Data provided Start Marker

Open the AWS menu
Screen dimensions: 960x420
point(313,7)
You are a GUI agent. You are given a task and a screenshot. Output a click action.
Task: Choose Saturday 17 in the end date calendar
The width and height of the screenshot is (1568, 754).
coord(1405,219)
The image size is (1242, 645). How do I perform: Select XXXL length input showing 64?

Data provided End Marker
Data provided Start Marker

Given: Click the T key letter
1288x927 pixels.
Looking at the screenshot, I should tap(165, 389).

Data provided End Marker
Data provided Start Marker

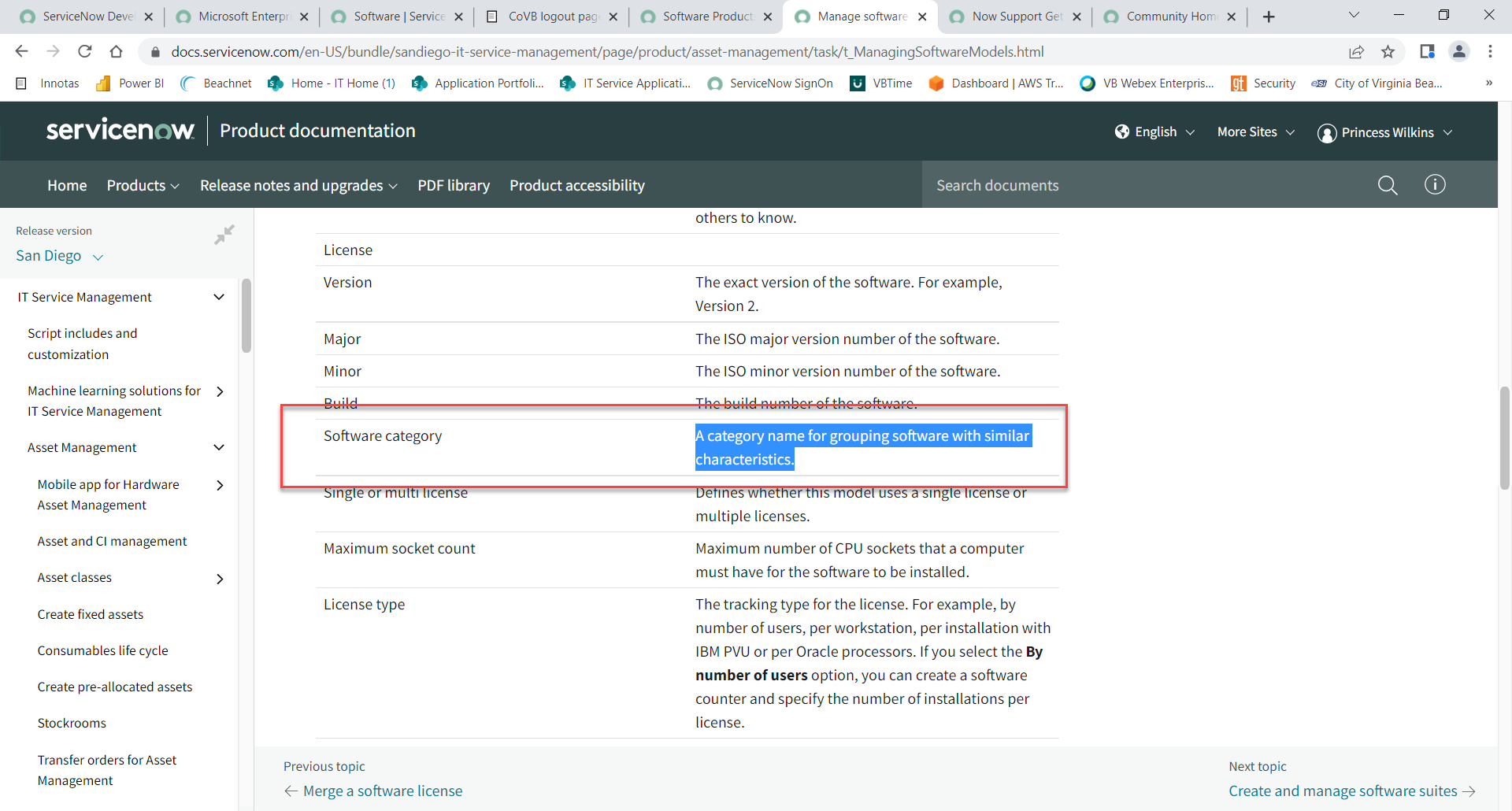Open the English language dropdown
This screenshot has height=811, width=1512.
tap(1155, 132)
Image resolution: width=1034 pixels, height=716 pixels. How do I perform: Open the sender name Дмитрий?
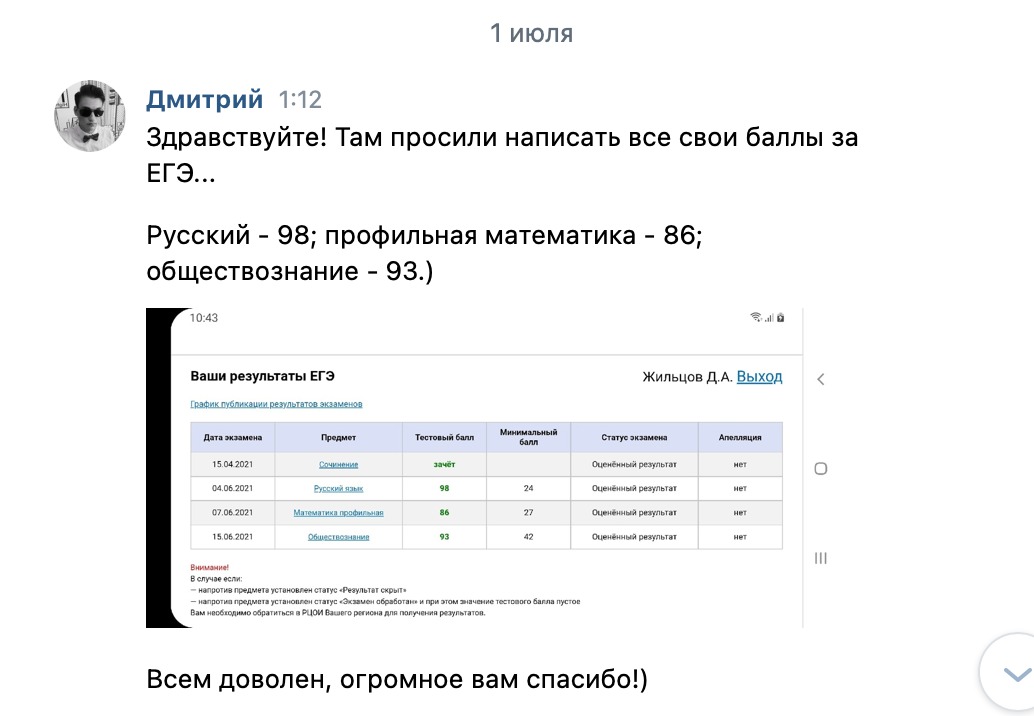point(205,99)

Data provided End Marker

_Task objective:_ Quote the data above from the line containing "Open the AWS menu" to the line containing "The image size", inclusive, and stop.

_Problem solution:_
Open the AWS menu
Screen dimensions: 960x420
point(313,7)
You are a GUI agent. You are given a task and a screenshot. Output a click action.
Task: Choose Saturday 17 in the end date calendar
The width and height of the screenshot is (1568, 754).
coord(1405,219)
The image size is (1242, 645). How do I perform: Select XXXL length input showing 64?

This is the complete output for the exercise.